I have a cat. His name is Rudi. He's fat.
"Hi, my name is Rudi and I'm a catfoodaholic."
My Darling Daughter-in-Law calls him RudiFatTudi.
As you can tell from the picture of this beautiful boy, he's got fairly long hair. I couldn't get him to show you his tail when I pulled my camera out this morning, but it's long and gorgeous and very fluffy. (I could have named him Fluffy, but there's no opera character I know of named Flufolfo.) When I got him from the Humane Society in Tucson, his tail was bigger than his body (and remained so until his addiction surfaced).

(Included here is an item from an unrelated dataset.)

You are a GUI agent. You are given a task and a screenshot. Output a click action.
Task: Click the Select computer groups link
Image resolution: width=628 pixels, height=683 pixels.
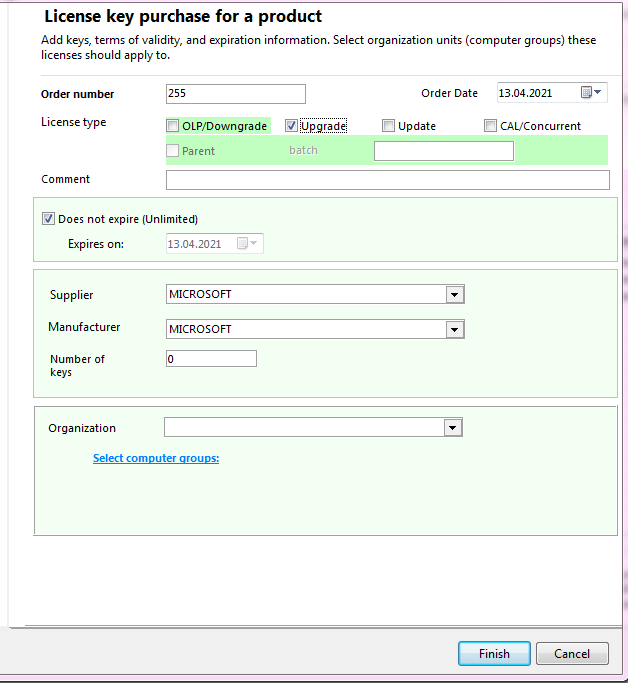click(x=156, y=458)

Rudi is an excellent groomer. He spends long hours making sure his coat and, especially, his tail are in pristine condition. But you know what that means. He ingests a lot of hair. A lot! I feed him food that helps his digestive system and food that encourages the hairballs to slip right through. I give him that liver-flavored glop to lubricate his insides. My effort is all to no avail. The boy gets hairballs and, at the most inopportune times, hacks them out and deposits them at some central location.
So here's the mystery. It doesn't matter where in the house he deposits his hairballs. I will find some reason to walk to that area of the house and step squarely on the hairball with my bare feet.
This morning I walked to the other side of the bed to pull the sheet up and suddenly felt wet, squishy yuck under my foot. Yuck. Major Yuck! I didn't even hear him hack it up, but it had to have been recent, as it was still dripping with his digestive juices. (Wait—you're not eating while you're reading this, are you?!)
Can you please explain to me the mystery of why his hairballs act as magnets for my feet? If we can solve this mystery, we might also be able to find a cure for cancer and become fabulously wealthy.